EXERCISE: Only one stretch of the records below is wanted: the lines from the one holding "1512x812 pixels." through the one holding "1514x784 pixels.". Return it exactly, both ends included.

GIVEN INFORMATION:
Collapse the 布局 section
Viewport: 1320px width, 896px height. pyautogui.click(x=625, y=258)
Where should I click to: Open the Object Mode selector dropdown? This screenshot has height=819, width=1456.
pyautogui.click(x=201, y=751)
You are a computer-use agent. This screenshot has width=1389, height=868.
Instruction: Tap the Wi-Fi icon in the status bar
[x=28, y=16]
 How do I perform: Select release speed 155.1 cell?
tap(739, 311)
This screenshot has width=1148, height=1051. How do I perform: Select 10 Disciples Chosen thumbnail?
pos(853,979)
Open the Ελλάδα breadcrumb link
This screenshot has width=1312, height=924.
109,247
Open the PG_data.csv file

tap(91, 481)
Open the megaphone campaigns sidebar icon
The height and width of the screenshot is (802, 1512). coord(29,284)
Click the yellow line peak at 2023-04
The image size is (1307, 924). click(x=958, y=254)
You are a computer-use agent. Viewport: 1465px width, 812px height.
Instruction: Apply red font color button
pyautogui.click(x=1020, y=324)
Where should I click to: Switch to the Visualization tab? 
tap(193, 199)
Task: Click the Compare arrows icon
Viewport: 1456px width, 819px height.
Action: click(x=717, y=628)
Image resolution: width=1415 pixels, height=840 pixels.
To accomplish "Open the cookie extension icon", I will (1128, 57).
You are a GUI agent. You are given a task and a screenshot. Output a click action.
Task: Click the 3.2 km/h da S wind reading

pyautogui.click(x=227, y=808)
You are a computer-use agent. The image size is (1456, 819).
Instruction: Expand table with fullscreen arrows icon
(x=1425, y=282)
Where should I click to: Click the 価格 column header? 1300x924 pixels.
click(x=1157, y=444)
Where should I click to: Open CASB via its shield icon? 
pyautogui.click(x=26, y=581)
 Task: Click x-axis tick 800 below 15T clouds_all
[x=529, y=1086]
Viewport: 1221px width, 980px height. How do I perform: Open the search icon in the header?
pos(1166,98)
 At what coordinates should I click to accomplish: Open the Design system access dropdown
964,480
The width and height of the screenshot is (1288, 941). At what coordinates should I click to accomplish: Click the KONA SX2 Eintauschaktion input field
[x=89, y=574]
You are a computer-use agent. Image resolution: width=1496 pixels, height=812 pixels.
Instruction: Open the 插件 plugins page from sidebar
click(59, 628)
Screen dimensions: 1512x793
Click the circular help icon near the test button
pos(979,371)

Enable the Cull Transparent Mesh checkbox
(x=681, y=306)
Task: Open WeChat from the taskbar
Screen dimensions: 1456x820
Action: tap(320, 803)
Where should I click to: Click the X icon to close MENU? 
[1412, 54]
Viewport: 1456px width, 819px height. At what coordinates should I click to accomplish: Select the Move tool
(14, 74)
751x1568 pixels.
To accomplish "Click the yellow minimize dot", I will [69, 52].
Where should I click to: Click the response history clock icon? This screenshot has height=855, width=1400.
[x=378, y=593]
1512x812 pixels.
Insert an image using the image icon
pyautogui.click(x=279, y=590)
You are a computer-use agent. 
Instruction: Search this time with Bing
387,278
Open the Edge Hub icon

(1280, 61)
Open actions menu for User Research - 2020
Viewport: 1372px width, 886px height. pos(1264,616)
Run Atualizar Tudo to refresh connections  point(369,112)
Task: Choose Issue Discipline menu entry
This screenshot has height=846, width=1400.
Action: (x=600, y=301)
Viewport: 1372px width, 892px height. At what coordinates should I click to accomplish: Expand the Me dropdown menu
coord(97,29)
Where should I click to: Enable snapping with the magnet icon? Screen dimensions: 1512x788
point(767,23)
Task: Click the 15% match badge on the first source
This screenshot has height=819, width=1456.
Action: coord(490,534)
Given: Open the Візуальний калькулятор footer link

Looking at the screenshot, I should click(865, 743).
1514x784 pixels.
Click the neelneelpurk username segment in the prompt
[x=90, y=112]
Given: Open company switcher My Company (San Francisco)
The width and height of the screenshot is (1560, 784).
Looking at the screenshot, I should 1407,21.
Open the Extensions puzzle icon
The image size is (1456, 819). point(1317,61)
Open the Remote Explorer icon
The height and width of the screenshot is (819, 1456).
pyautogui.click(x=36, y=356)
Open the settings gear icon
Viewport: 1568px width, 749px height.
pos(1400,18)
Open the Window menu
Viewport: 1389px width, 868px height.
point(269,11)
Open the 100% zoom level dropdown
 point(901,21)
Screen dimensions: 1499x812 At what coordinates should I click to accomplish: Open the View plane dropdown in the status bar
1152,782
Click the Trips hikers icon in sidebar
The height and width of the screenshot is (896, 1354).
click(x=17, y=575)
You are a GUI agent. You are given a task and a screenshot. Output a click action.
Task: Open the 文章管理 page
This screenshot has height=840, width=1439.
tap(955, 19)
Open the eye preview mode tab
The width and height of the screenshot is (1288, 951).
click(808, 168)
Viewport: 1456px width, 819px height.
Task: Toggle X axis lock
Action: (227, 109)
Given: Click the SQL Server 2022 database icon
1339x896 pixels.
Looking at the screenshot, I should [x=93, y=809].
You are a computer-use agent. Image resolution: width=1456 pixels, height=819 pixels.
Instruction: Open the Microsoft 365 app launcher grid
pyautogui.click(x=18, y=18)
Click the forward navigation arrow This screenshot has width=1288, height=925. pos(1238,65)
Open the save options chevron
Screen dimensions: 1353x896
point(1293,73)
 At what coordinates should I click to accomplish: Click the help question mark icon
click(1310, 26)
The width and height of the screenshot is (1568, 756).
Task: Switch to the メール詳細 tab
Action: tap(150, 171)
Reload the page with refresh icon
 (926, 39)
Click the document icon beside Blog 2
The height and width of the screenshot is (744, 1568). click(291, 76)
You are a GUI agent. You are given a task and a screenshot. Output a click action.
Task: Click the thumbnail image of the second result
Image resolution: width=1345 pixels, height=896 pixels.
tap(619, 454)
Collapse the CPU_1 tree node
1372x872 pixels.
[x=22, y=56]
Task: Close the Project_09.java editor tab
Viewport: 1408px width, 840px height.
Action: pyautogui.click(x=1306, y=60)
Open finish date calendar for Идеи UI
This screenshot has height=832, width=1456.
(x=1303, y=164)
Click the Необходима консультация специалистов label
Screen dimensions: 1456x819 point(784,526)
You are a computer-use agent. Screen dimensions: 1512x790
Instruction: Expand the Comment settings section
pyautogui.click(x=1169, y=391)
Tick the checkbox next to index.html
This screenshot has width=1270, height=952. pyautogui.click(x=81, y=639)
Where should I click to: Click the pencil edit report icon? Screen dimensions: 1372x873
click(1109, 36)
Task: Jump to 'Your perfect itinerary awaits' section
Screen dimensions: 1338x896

ANSWER TO THIS EXERCISE:
1512x812 pixels.
Insert an image using the image icon
pyautogui.click(x=279, y=590)
You are a computer-use agent. 
Instruction: Search this time with Bing
387,278
Open the Edge Hub icon

(1280, 61)
Open actions menu for User Research - 2020
Viewport: 1372px width, 886px height. pos(1264,616)
Run Atualizar Tudo to refresh connections  point(369,112)
Task: Choose Issue Discipline menu entry
This screenshot has height=846, width=1400.
Action: (x=600, y=301)
Viewport: 1372px width, 892px height. At what coordinates should I click to accomplish: Expand the Me dropdown menu
coord(97,29)
Where should I click to: Enable snapping with the magnet icon? Screen dimensions: 1512x788
point(767,23)
Task: Click the 15% match badge on the first source
This screenshot has height=819, width=1456.
Action: coord(490,534)
Given: Open the Візуальний калькулятор footer link

Looking at the screenshot, I should click(865, 743).
1514x784 pixels.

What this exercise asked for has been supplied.